Print the records exactly as they are written.

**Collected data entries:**
######
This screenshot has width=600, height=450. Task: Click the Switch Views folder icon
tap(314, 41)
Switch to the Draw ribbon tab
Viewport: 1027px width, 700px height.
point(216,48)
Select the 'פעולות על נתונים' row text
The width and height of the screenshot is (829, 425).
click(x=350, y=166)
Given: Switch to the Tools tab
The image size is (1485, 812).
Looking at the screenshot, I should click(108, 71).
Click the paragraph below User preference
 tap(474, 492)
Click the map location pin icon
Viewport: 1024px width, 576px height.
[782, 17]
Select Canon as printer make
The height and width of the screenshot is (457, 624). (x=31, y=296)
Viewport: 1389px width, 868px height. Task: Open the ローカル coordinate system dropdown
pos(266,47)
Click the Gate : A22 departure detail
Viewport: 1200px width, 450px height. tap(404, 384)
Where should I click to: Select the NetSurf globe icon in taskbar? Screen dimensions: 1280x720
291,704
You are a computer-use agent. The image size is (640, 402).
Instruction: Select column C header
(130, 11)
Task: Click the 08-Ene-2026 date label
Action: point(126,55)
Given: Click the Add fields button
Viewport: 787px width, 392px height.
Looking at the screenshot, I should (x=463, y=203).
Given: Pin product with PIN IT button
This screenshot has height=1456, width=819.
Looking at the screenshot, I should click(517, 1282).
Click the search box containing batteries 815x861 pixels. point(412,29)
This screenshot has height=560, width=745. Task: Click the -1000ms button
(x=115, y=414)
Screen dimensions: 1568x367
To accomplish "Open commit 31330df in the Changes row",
######
**REPLY:**
This screenshot has width=600, height=450. Task: Click the Switch Views folder icon
tap(314, 41)
Switch to the Draw ribbon tab
Viewport: 1027px width, 700px height.
point(216,48)
Select the 'פעולות על נתונים' row text
The width and height of the screenshot is (829, 425).
click(x=350, y=166)
Given: Switch to the Tools tab
The image size is (1485, 812).
Looking at the screenshot, I should click(108, 71).
Click the paragraph below User preference
 tap(474, 492)
Click the map location pin icon
Viewport: 1024px width, 576px height.
[782, 17]
Select Canon as printer make
The height and width of the screenshot is (457, 624). (x=31, y=296)
Viewport: 1389px width, 868px height. Task: Open the ローカル coordinate system dropdown
pos(266,47)
Click the Gate : A22 departure detail
Viewport: 1200px width, 450px height. tap(404, 384)
Where should I click to: Select the NetSurf globe icon in taskbar? Screen dimensions: 1280x720
291,704
You are a computer-use agent. The image size is (640, 402).
Instruction: Select column C header
(130, 11)
Task: Click the 08-Ene-2026 date label
Action: point(126,55)
Given: Click the Add fields button
Viewport: 787px width, 392px height.
Looking at the screenshot, I should (x=463, y=203).
Given: Pin product with PIN IT button
This screenshot has height=1456, width=819.
Looking at the screenshot, I should click(517, 1282).
Click the search box containing batteries 815x861 pixels. point(412,29)
This screenshot has height=560, width=745. Task: Click the -1000ms button
(x=115, y=414)
Screen dimensions: 1568x367
To accomplish "Open commit 31330df in the Changes row",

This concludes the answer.